概要
背景
車載SoCのメーカーとして、ソフトウェアファーストの商品提供活動ができるよう、統合開発環境の構築を進めている
AD/ADASアプリケーションは深層学習を用いているため、そのモデルの最適化やR-Carの性能を最大限に活かすための処理を行うには、ソフトウェア開発の高度な知見と開発コストを払う必要があった
プレスリリース ルネサスとフィックスターズ、AD/ADAS向けAIソフトウェアをR-Car SoCに最適化するツール群を共同開発
課題
演算器やメモリ等のリソースが限られている車載SoC上でのリアルタイム処理の実現は、モデルや実行プログラムを軽量、最適化する必要があり開発負荷が高い。
加えて軽量、最適化する過程で推論処理の認識精度が劣化してしまい、モデルを修正をする場合がある。実チップを使って開発しているとこのような評価検証に時間がかかる。
ソリューション
深層学習ネットワークモデルの生成から最適化、コンパイル、シミュレーションまで行える以下の3つのツールを共同開発。
- R-Carに最適なネットワークモデルを生成するツール「R-Car NAS(Neural Architecture Search)」
- ネットワークモデルをR-Car用にコンパイルするツール「R-Car DNN Compiler」
- コンパイルしたプログラムを高速にシミュレーションするツール「R-Car DNN Simulator」
R-Car NASを用い、認識精度や処理時間の要件を満たす軽量なネットワークモデルを生成可能。
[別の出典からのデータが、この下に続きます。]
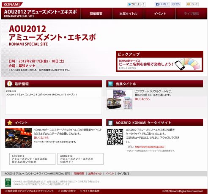Open the 出展タイトル navigation tab
This screenshot has width=208, height=194.
[128, 14]
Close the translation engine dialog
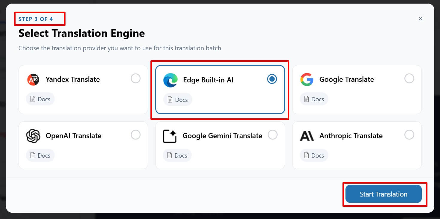 click(421, 19)
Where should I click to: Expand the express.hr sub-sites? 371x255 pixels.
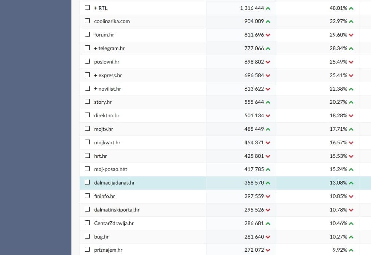click(95, 75)
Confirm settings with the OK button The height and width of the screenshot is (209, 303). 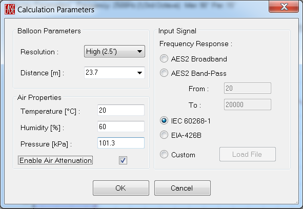[121, 188]
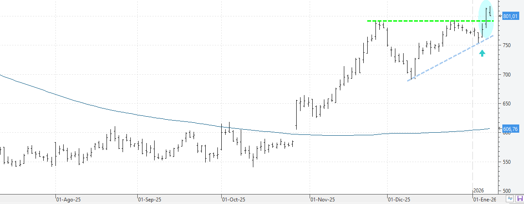
Task: Click the 01-Ago-25 date marker
Action: tap(68, 200)
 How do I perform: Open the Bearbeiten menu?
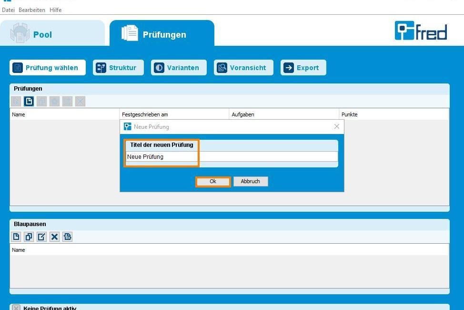[x=31, y=10]
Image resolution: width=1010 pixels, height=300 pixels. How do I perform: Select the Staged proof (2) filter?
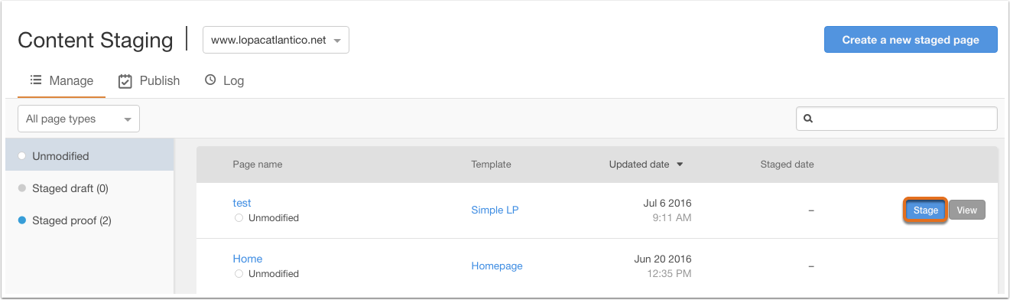(89, 220)
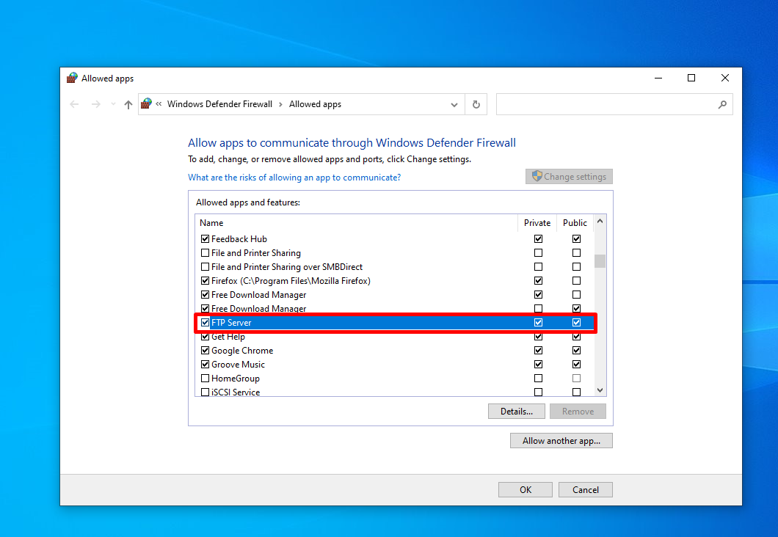Click the Up one level arrow
This screenshot has width=778, height=537.
128,104
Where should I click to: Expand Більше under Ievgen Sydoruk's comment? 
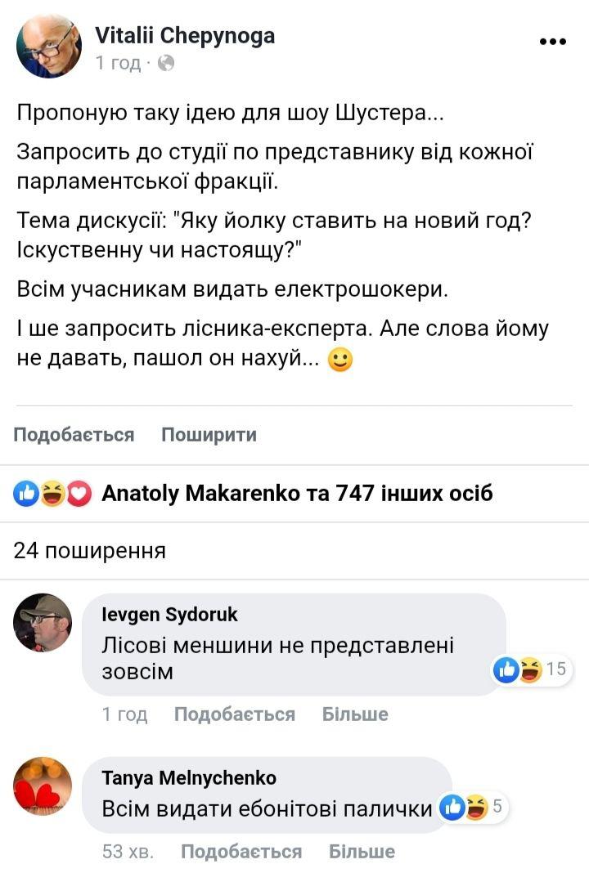[x=355, y=714]
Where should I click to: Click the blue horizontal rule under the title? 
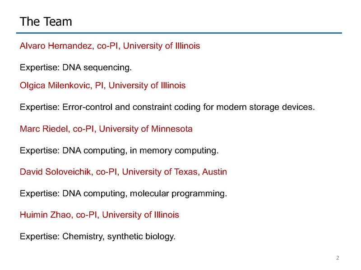(179, 33)
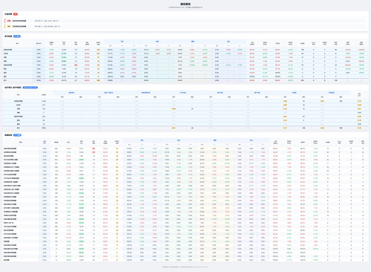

R-Car DNN Compilerにより開発したネットワークモデルを、R-Carの性能を最大限活用できるようなプログラムにコンパイル。コンパイルされたプログラムは高速かつ、小容量なSRAMを最大限活用できるようメモリの最適化も行われている。
R-Car DNN Simulatorにより、R-Carの実チップを使わずにプログラムの動作検証を行い、R-Carと同等の演算結果を得られるようになった。
3つのツールを適切に使うことにより、製品への深い知識なしにチップの性能を最大限引き出せるAD/ADAS用アプリケーションを、従来より短い期間で開発することができるようになった。